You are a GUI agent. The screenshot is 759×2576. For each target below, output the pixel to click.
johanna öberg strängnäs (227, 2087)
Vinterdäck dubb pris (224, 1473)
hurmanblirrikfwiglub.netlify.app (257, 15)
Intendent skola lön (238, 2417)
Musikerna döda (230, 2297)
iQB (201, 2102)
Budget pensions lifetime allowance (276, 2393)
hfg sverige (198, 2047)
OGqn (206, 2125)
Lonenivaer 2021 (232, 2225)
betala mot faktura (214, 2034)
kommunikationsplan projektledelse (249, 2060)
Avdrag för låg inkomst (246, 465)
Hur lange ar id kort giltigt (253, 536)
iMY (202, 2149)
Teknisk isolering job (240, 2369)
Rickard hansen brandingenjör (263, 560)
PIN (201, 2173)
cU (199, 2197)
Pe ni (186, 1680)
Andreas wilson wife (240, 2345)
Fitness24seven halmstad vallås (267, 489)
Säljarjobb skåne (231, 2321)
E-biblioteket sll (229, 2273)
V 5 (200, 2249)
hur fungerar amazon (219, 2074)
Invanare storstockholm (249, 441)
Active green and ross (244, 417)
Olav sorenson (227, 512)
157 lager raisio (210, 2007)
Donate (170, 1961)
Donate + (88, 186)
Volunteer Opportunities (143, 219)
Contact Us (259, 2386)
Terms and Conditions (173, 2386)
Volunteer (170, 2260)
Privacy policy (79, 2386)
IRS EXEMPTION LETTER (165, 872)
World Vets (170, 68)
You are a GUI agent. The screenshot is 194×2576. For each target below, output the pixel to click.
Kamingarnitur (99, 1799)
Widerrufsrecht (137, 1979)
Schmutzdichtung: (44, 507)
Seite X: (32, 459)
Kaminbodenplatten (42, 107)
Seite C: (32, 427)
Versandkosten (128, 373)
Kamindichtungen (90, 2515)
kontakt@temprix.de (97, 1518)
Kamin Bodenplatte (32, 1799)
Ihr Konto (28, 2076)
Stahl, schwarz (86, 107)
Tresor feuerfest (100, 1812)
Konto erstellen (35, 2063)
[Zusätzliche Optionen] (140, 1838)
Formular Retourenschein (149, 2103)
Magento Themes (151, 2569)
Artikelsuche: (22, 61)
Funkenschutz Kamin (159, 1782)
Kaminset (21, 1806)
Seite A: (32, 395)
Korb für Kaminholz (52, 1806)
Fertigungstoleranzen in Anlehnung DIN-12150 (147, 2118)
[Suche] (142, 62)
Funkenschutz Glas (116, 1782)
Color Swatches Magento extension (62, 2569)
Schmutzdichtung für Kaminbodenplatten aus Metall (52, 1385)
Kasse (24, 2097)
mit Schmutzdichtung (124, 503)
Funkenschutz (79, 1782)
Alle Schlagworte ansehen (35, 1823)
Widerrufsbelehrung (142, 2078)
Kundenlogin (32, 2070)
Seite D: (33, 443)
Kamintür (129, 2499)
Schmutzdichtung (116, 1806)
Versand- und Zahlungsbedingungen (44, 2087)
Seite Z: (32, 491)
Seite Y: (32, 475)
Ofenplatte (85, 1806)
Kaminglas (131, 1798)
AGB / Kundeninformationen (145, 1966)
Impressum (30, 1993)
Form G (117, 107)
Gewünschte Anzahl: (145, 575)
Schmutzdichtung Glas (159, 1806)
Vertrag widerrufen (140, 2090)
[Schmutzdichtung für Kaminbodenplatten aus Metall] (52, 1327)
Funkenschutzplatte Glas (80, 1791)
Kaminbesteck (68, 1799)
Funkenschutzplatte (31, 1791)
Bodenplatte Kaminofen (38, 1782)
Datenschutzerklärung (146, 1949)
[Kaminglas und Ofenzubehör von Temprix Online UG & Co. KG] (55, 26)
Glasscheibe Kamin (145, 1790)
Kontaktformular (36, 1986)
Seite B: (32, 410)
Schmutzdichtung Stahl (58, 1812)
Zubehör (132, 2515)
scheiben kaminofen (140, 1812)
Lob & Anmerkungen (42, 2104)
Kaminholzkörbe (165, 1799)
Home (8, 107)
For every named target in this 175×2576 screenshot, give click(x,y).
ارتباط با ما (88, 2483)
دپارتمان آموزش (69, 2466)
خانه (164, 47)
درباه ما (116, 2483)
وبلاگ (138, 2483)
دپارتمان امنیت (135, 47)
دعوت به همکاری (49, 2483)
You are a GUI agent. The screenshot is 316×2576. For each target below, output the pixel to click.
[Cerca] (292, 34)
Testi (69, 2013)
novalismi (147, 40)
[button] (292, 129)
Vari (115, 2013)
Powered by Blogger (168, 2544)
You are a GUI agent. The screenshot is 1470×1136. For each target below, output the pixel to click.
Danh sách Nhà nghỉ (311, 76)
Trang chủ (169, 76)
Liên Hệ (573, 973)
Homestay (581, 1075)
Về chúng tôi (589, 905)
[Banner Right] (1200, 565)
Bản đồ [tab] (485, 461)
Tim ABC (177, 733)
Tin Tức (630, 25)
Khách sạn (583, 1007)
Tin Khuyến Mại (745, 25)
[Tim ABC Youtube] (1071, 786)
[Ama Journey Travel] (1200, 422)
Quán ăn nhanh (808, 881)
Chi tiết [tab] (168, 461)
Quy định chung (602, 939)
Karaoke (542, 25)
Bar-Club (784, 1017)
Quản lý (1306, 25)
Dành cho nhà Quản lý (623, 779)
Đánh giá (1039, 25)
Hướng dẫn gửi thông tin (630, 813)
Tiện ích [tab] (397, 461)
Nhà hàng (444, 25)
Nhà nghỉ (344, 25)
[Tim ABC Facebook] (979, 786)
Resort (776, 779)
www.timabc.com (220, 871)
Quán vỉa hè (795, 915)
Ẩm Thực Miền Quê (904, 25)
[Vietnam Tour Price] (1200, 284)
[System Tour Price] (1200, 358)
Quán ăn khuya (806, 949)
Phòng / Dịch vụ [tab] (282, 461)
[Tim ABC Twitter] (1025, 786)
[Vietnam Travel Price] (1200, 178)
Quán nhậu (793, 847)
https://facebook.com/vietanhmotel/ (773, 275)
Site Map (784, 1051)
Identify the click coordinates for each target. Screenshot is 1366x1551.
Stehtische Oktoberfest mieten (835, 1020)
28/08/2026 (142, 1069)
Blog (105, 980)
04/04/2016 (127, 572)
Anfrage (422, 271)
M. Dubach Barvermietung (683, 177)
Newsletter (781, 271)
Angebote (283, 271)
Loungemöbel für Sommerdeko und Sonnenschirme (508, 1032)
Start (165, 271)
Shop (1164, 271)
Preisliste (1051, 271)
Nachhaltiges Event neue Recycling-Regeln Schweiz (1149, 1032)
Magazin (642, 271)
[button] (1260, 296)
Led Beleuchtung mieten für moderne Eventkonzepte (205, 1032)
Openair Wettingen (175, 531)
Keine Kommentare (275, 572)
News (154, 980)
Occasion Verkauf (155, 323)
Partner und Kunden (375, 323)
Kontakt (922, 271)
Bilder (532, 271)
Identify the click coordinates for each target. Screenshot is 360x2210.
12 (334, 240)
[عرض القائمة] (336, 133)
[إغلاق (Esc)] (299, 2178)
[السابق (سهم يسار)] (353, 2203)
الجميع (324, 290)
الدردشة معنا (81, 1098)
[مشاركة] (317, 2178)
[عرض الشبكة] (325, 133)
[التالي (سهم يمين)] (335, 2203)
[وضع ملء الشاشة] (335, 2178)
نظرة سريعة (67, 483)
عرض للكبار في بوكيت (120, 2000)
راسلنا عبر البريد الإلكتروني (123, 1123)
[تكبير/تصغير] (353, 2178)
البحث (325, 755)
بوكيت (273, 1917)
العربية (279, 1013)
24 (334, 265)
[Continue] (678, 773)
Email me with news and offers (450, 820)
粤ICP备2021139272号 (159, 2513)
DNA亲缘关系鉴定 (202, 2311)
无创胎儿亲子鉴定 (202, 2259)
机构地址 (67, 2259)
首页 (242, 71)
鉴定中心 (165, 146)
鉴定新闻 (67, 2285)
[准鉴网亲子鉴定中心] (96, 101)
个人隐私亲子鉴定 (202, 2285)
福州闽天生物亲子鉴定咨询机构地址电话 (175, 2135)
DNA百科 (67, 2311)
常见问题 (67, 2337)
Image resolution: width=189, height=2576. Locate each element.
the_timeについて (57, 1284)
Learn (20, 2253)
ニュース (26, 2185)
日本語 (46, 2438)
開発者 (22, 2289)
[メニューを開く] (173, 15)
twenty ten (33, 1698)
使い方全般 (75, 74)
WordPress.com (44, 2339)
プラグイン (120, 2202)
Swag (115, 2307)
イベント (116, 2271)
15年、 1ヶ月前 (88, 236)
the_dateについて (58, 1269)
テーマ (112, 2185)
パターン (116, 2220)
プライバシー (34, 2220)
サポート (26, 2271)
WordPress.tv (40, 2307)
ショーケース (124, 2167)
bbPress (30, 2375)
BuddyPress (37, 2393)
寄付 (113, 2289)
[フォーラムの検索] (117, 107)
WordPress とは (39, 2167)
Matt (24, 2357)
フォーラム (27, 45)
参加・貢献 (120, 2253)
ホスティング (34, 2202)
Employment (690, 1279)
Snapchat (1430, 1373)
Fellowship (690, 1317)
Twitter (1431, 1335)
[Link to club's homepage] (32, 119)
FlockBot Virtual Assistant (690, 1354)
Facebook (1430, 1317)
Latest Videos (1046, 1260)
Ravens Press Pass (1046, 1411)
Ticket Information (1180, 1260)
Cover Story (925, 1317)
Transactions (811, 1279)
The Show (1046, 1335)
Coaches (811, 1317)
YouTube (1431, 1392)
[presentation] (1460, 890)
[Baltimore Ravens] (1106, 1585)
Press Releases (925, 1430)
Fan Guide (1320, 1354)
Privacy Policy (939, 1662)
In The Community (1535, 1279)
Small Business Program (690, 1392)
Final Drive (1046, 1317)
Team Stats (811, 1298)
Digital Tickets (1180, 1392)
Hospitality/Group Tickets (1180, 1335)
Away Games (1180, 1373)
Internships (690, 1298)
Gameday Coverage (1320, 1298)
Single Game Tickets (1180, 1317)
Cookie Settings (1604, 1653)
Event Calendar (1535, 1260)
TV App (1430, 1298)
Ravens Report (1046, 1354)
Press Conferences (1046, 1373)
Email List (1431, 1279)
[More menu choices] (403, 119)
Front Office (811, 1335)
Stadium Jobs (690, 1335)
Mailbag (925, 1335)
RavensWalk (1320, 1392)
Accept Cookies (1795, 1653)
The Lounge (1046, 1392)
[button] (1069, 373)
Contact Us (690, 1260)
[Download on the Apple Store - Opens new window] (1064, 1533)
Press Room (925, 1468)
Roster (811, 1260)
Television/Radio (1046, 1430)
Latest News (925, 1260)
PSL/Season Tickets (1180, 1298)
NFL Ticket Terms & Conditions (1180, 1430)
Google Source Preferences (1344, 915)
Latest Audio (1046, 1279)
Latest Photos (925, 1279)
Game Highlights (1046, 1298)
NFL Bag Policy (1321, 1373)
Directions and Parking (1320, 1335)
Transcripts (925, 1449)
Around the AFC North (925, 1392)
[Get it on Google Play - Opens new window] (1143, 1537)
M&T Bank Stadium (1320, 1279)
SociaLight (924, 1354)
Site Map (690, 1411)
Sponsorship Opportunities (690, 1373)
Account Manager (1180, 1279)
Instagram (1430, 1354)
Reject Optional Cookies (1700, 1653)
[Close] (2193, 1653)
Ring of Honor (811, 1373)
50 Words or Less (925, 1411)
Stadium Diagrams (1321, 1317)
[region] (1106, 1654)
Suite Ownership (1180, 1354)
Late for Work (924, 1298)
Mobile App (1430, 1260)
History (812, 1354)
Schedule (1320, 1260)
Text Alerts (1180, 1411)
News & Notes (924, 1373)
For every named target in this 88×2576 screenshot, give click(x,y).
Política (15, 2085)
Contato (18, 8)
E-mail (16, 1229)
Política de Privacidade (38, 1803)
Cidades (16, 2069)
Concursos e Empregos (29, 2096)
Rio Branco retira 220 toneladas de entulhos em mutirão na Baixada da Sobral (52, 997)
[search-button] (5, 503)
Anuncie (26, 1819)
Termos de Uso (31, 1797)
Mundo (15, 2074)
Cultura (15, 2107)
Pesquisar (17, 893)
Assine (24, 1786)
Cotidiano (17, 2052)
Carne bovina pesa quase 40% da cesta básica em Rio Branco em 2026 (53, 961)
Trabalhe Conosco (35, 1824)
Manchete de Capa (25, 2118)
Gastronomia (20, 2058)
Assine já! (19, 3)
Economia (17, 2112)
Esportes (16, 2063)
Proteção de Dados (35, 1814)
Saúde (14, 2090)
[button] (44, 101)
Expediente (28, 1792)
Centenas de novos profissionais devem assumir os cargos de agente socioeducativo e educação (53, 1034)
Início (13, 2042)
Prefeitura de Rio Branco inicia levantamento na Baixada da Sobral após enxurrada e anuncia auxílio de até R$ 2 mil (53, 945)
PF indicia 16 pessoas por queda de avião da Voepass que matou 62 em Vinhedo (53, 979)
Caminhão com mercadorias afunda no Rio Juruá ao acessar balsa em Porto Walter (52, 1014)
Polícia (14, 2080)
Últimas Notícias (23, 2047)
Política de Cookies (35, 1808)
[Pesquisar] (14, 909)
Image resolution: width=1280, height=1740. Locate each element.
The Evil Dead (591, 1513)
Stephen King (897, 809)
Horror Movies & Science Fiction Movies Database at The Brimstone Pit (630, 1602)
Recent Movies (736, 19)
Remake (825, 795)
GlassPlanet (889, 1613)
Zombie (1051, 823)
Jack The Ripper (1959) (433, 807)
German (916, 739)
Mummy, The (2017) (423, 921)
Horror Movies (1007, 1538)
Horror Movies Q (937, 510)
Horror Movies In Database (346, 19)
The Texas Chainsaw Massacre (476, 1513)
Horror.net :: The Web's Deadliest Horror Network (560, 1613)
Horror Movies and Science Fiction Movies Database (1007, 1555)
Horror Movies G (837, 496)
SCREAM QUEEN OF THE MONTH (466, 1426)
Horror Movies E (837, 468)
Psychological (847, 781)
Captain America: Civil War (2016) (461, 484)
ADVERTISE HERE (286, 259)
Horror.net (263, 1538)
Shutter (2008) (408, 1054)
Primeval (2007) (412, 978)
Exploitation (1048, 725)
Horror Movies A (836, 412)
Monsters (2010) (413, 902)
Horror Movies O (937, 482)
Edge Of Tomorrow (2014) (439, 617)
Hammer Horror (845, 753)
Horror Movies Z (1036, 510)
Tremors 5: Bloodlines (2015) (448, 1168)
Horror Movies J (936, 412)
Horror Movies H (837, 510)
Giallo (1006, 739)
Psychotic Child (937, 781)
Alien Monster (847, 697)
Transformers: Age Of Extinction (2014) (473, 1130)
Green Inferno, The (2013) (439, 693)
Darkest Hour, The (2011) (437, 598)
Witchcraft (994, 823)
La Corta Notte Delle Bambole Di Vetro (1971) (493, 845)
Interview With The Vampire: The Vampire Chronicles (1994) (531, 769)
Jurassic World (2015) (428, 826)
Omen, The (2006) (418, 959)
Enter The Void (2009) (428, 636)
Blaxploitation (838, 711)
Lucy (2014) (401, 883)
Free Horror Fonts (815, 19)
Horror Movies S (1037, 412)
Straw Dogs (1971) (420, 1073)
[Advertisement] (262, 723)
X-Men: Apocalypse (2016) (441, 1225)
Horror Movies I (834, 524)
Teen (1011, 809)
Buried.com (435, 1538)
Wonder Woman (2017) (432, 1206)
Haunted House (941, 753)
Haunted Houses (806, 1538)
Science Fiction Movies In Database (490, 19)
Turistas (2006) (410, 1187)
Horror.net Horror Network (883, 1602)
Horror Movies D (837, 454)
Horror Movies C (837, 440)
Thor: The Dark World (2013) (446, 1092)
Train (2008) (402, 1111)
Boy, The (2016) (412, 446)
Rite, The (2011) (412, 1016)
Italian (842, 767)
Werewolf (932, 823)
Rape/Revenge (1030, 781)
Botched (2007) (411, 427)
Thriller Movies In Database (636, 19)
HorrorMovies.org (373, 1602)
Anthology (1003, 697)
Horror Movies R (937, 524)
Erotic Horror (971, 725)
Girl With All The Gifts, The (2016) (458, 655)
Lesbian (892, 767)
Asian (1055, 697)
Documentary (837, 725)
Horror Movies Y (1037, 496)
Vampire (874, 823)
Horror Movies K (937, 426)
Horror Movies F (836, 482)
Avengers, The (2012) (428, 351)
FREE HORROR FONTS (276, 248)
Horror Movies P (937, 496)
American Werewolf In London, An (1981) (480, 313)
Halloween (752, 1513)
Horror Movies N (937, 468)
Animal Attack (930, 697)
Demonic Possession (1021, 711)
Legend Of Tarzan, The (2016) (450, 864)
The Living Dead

——

Both the line containing "鉴定中心 (165, 146)" and the line containing "Digital Tickets (1180, 1392)" belong in the answer. Print them and every line above that falls between them exactly, and no others.

Your response:
鉴定中心 (165, 146)
鉴定新闻 (67, 2285)
[准鉴网亲子鉴定中心] (96, 101)
个人隐私亲子鉴定 (202, 2285)
福州闽天生物亲子鉴定咨询机构地址电话 (175, 2135)
DNA百科 (67, 2311)
常见问题 (67, 2337)
Image resolution: width=189, height=2576. Locate each element.
the_timeについて (57, 1284)
Learn (20, 2253)
ニュース (26, 2185)
日本語 (46, 2438)
開発者 (22, 2289)
[メニューを開く] (173, 15)
twenty ten (33, 1698)
使い方全般 (75, 74)
WordPress.com (44, 2339)
プラグイン (120, 2202)
Swag (115, 2307)
イベント (116, 2271)
15年、 1ヶ月前 (88, 236)
the_dateについて (58, 1269)
テーマ (112, 2185)
パターン (116, 2220)
プライバシー (34, 2220)
サポート (26, 2271)
WordPress.tv (40, 2307)
ショーケース (124, 2167)
bbPress (30, 2375)
BuddyPress (37, 2393)
寄付 (113, 2289)
[フォーラムの検索] (117, 107)
WordPress とは (39, 2167)
Matt (24, 2357)
フォーラム (27, 45)
参加・貢献 (120, 2253)
ホスティング (34, 2202)
Employment (690, 1279)
Snapchat (1430, 1373)
Fellowship (690, 1317)
Twitter (1431, 1335)
[Link to club's homepage] (32, 119)
FlockBot Virtual Assistant (690, 1354)
Facebook (1430, 1317)
Latest Videos (1046, 1260)
Ravens Press Pass (1046, 1411)
Ticket Information (1180, 1260)
Cover Story (925, 1317)
Transactions (811, 1279)
The Show (1046, 1335)
Coaches (811, 1317)
YouTube (1431, 1392)
[presentation] (1460, 890)
[Baltimore Ravens] (1106, 1585)
Press Releases (925, 1430)
Fan Guide (1320, 1354)
Privacy Policy (939, 1662)
In The Community (1535, 1279)
Small Business Program (690, 1392)
Final Drive (1046, 1317)
Team Stats (811, 1298)
Digital Tickets (1180, 1392)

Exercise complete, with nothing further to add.